The response from the left is actually pretty subdued.  We’ve seen these outrages many many many times.  And we now know that these tactics are not resonating with the American people.

I leave with some words from Shakespeare’s Sister and (below the fold) DemfromCT:

Murtha’s resolution, as originally proposed, is really solid. Our presence, and being seen as occupiers, fuels the insurgency; withdrawal dampens its flames. Retaining an emergency force in the region to respond if the fledging democracy needs military assistance is probably not only the best and most productive help we can give to the Iraqis at this time, but also has the added political benefit of deflecting charges that we cut and run—because we won’t have.

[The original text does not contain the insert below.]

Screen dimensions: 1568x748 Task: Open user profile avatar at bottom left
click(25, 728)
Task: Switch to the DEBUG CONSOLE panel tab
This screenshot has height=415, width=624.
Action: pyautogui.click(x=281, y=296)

But the GOP won’t even allow a good-faith debate about the parts and pieces of Murtha’s resolution; they just keep babbling about supporting the troops.

This is how much respect the GOP has for the troops: they’ll not only use them to fight a war of choice halfway around the world, sending them to risk their lives over a pack of bloody lives; they’ll also use them as a shield at home, hiding behind the soldiers they refuse to properly armor, using the troops as a shield to deflect criticism. These chickenhawk pieces of shit won’t even walk onto the battlefield of ideas. They cower instead behind ribbons and bumper magnets and lapel pins and small flags on sticks, stubbornly insisting that they are right, and caring none for the consequences if they aren’t.

The Next Hurrah:

I’m not seeing any more insipid MSM "Can Bush bounce back?" articles this week. That would imply talents the man doesn’t have, and a public that would put up with more of the President’s schtick. From National Journal:

Many of Bush’s critics equate his unwavering approach, particularly regarding Iraq, with a nearly pathological unwillingness to admit mistakes. Even more ominous, in their critiques of his presidency, these critics have coalesced around a single, animating idea: that Bush and his top aides deliberately exaggerated the extent of Saddam’s arsenal of prohibited weaponry.

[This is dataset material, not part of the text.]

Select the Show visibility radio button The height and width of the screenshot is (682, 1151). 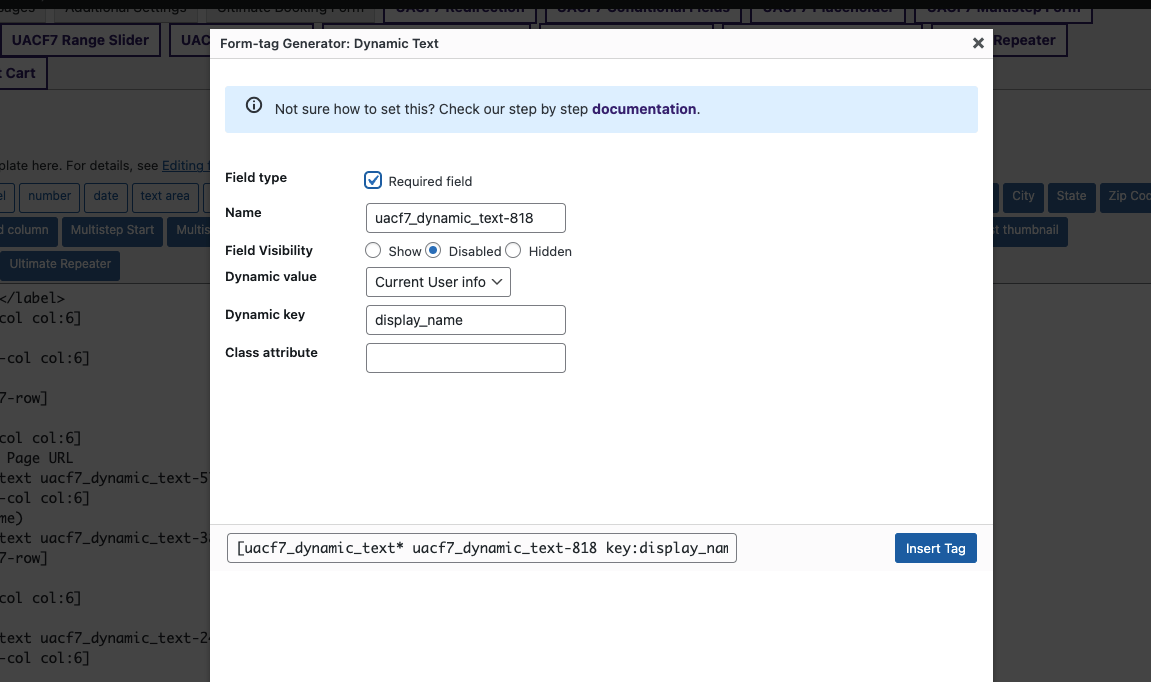point(373,250)
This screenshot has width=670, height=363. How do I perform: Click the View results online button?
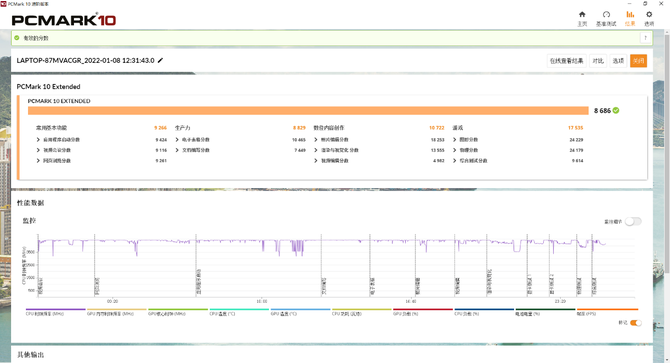566,61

At first, this theory was the realm of Michael Mooresville. But a lot of Americans saw Moore’s movie, and they weren’t all Bush-hating left-wingers. Moreover, history didn’t stop with Bush’s re-election: American military personnel kept dying, a few every week, until the number of dead surpassed 2,000. A tenacious Gold Star mother camped out in front of Bush’s Texas ranch. The two-year mark of the invasion passed with no end in sight. Libby got indicted. Democratic senators who supported Bush’s war resolution began looking to explain a vote they had come to rue. So they, too, began voicing the rhetoric of Bush’s "lies" and "manipulating the intelligence."

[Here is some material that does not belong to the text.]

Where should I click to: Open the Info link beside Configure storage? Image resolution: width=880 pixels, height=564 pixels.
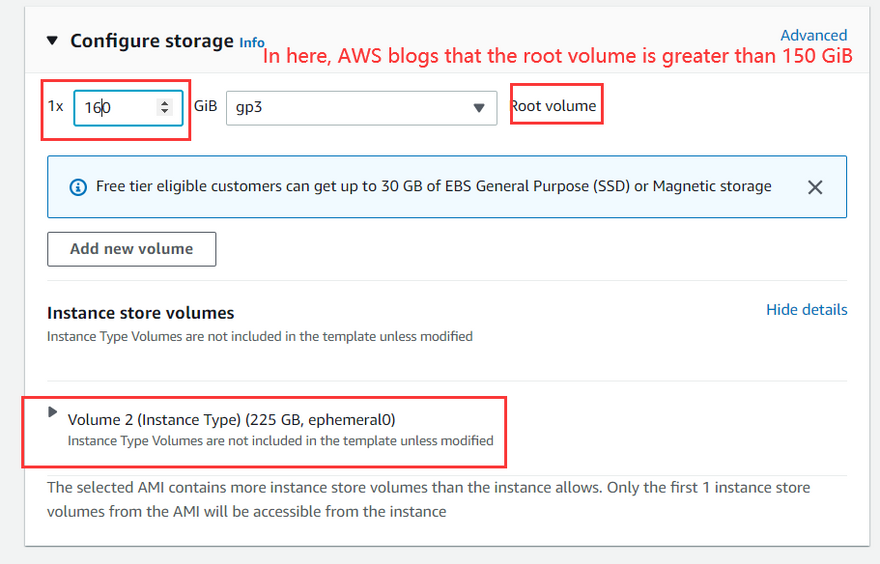tap(252, 42)
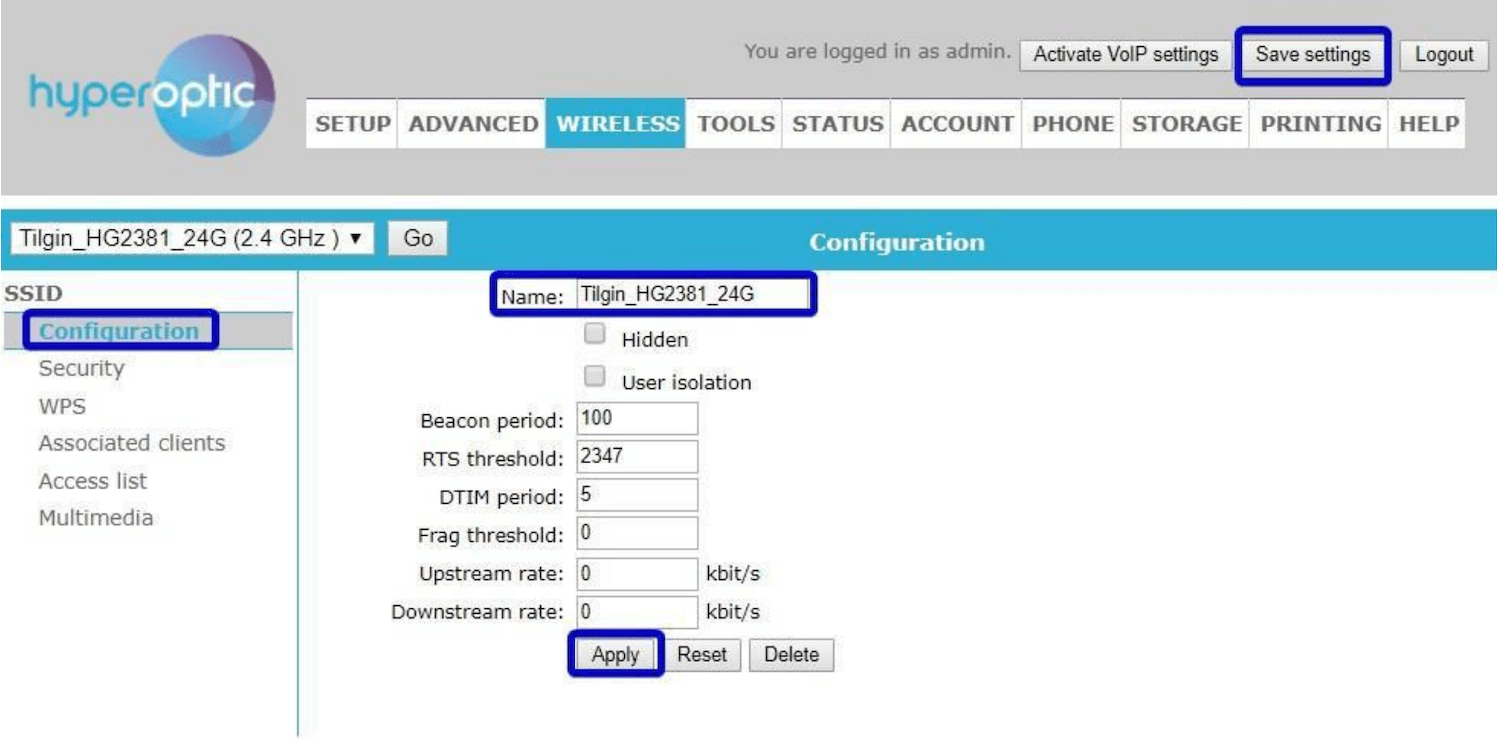
Task: Open the Security sidebar link
Action: point(81,368)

And one week — in late June, to be exact — a majority of Americans told pollsters that Bush "deliberately misled" the public before the war. This was a singularly ominous development in Bush’s presidency, but the White House was slow to react. Bush’s aides considered it a smear so outside the realm of truth or logic that they thought it wouldn’t stick — that it would, in fact, discredit those making the claim.

"No one would justify a war based on information you know to be false and which would be shown to be false within months after the war concluded," says White House aide Peter Wehner. "The claim that the president ‘lied’ about the war is both demonstrably untrue and implausible."

Nevertheless, this perception has now metastasized into a kind of national conventional wisdom. In the past week, it finally galvanized the White House into action.

In firing back, White House officials have revealed in public statements and private asides whom Bush blames for the current state of affairs. His nominees, in descending order, appear to be Senate Democrats (at least those who voted for the Iraq war and now oppose it), the media, and the CIA.

Well, last night was another failed attempt to blame someone else. But the Bush Administration still has two basic truths that won’t go away. One is that this is Bush’s war, and it’s not going well. The other is that character asassination is one of the very few things they’re good at. And neither is news to the American people.